Work through the data below and copy out every line where "will" is found.

> **Task data**:
________________
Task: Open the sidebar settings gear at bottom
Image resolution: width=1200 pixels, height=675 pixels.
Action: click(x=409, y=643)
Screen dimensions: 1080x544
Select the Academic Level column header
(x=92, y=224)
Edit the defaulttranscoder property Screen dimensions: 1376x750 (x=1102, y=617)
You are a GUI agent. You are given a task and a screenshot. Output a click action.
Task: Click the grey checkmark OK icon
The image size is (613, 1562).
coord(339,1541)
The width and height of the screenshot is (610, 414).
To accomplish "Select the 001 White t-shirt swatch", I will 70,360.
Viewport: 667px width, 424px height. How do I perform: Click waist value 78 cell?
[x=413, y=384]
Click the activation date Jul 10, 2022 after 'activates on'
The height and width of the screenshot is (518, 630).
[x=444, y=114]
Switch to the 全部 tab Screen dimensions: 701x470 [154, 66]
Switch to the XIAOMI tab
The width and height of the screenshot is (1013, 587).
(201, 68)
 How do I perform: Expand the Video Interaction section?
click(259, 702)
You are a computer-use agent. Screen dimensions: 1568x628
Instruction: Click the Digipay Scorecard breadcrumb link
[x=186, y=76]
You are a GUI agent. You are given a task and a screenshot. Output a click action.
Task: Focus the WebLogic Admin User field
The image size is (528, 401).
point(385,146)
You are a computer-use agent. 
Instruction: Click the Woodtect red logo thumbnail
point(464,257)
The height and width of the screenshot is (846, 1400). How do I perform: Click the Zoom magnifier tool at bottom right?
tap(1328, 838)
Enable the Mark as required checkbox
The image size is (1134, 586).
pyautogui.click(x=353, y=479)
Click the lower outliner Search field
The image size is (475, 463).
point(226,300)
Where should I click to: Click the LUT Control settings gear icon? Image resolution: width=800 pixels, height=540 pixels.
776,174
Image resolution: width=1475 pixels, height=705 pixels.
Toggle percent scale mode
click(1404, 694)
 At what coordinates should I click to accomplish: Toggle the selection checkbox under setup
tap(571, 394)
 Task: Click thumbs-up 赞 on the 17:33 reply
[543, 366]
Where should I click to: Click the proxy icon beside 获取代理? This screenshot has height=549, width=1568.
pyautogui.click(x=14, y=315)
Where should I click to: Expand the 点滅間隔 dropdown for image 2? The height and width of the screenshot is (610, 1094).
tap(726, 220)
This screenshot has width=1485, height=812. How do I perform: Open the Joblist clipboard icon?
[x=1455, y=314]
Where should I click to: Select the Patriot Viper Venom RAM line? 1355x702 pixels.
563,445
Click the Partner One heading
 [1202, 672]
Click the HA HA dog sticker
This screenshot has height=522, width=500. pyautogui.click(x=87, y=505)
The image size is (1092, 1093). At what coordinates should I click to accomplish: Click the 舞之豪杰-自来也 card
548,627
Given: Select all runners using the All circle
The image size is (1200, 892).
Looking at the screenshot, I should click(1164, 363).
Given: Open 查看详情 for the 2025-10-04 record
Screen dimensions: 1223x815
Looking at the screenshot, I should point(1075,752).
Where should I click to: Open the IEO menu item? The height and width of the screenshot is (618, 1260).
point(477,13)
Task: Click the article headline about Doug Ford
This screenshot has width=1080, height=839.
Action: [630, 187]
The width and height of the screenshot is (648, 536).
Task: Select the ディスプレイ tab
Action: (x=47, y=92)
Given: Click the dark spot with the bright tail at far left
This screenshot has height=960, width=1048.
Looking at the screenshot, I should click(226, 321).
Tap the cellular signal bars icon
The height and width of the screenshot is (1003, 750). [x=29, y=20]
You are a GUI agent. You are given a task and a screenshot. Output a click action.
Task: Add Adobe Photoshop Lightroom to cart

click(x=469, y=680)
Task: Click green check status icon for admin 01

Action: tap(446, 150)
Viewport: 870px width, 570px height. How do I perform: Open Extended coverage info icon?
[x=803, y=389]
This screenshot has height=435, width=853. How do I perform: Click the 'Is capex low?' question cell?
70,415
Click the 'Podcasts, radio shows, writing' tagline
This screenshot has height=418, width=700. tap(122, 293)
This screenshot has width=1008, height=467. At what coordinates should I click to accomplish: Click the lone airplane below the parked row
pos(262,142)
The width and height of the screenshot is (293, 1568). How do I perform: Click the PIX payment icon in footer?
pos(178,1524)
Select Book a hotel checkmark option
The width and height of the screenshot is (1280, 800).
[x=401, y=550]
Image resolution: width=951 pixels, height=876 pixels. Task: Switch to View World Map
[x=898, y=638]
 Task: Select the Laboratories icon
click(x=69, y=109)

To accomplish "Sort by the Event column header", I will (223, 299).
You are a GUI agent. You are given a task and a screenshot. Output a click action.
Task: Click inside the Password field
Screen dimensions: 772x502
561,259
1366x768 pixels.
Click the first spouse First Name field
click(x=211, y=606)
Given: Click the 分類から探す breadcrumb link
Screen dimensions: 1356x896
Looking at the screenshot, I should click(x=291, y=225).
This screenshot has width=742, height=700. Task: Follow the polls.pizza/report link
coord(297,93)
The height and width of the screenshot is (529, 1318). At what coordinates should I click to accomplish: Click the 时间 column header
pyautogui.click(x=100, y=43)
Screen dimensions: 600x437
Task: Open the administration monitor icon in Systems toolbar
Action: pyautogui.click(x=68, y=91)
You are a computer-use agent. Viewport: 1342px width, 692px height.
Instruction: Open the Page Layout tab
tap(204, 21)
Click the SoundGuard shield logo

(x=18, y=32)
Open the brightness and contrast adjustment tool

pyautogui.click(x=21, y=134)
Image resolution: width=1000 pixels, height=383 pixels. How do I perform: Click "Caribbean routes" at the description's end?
________________
> **The completed task**:
To accomplish "Select the 001 White t-shirt swatch", I will 70,360.
To accomplish "Sort by the Event column header", I will (223, 299).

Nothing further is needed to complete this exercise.